Class, Fairness and the Scope of Social Media
I am quite excited because hopefully I am going to help contribute within a month long discussion/exhibition at the Winkleman Gallery in Chelsea, New York who, with the artist curators Jennifer Dalton and Wlliam Powhida have opened its doors to artists and people to share thoughts on class and fairness within the art world, the event is called hashtagclass and takes place from 20th February for one month and will I believe, try and show all sides of the process from actually making the piece to the value of its social worth and how that squares with what has and is going on in the art market.
The dialogue and art will range from hands on in and around the gallery, to wider internet/social discussions and contributions (including my two pen’rth ) toward the project, which incidentally, I came across through social media.
Funnily enough class has been on my radar for a while now, (or maybe not so funny – it is a bit bloody obvious isn’t it in the wake of last year’s polemic of no jobs, lives down the pan and pie in the sky bonuses). So yes I have been thinking about not necessarily the word class itself but the ethics that have been stifling the life out of social cohesion. Class also seems to have been leaping out at me from every media source in the UK recently possibly with the advent of the political mudslinging that is no doubt going to become even more childish as the weeks wear into the pre election reasoning.
Will Hutton, never one to be swayed from his resolve hit the nail on the head in one of his weekly articles, pointing out that the PM’s joke directed at David Cameron and his buddies, although funny, instead of joking about Eton, educated toffs and inheritance tax had missed a more vital point. That of fairness.

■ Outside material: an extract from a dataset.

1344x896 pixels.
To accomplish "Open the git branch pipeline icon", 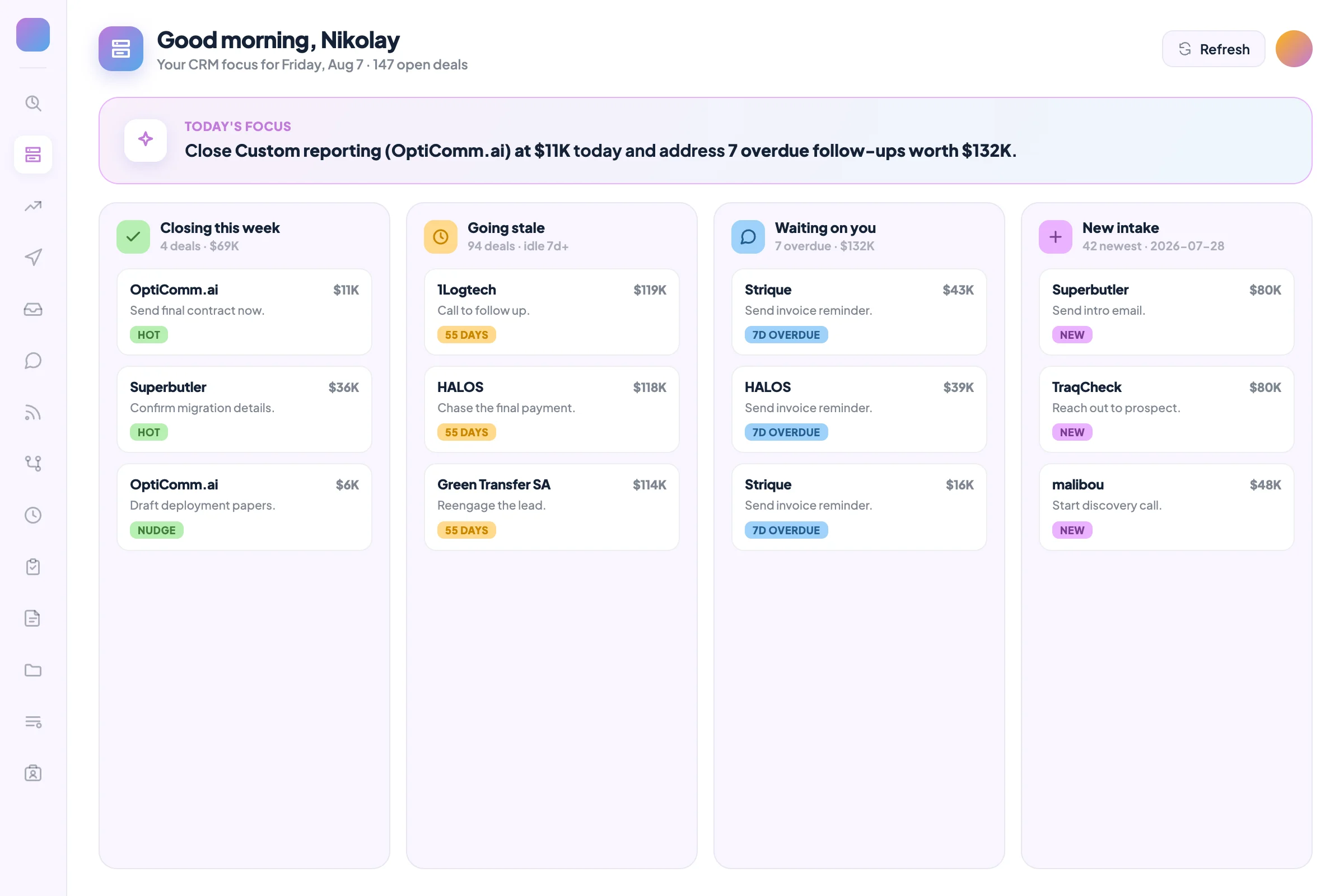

A lot of this resonates even wider not least because from nearly every angle of the last 50 years or so the idea of the rat race, and the misplaced Darwin-esque theories that were entrenched into a social market place, the idea of dog eat dog, and tough luck has long been the social mantra of the more fortunate and therefore least likely to suffer from any of this anachronism. Unfairness is definitely the word best used to describe – not jealousy – not miss appropriated aspiration – just bloody unfair.
So with that in mind I was taken with other references to class that I had made here, when talking about comedy, fashion, and protectionist stances in the name of fairness and ethical issues.
As far as I can see fairness is a gesture made with the knowledge that you have not excluded someone from the possibility of also making or engaging with that gesture.
A wide task! But for some it is not a case of the scope of the task but the fact they have chosen to wear blinkers, a denial; what is not evident is not fact, and the protection of that.
Maybe that is why so many who are in a position to make gestures with money don’t like the idea of seeing where they could be without that freedom. Many do though, and look fate in the face, but the closed worlds of class have not been eradicated as some would have us believe; class is very much here and now.
I always thought the word class had become so entrenched in older ideals and categories that the Tony Blair exhort of a classless society to be a rather ambiguous use of the word. Categories do exist, financial categories especially, they demark how we live what we aspire and are able to aspire to, and pathways to these aspirations are just as relevant today. The days of I know my place; I’m poor and happy kind of propaganda, are thankfully no longer a convenient label posted in that tick box by people who would prefer it to stay that way.
The status quo like the market place is no longer in control of its customers, just as when social marketing took hold and customer profiles began to lead the product, it is having to reappraise its values. Social groups are having to look each other in the face, some very reluctantly but they need to square up, with fairness as its benchmark; aspiration yes, exclusivity, no.
Public interest and ownership of wider affairs is much broader now and is not the sole property of a fortunate few even if the jobs are. National and International law are having to change with human rights, privacy and information sharing. The closed structures of commerce and education are having to, if not actually believing in it at least look fair. The guarantee of the fairness of a gesture whether financial or social is hopefully coming into its own, and most certainly needs a strong focus.
The public realm of education is much more accessible, even if the formal institutions are still dogged but awareness of what can be accessed and public ownership has come with it. Social media can offer this access and even things like the XFactor have, regardless of the ethics of the format and content, involved a wider more engaged public and with it highlighting those sorts of creative possibilities (and not just through a lottery like structure). The baby doesn’t have to be thrown out with the bathwater here.
Public art and institutions in the same way must be pro active now and not follow suit only after something has become a commercial success. Now the word popular can almost be said in the same sentence as the word populace. Never before have Public Art and institutions been so in need to realize and engage with that.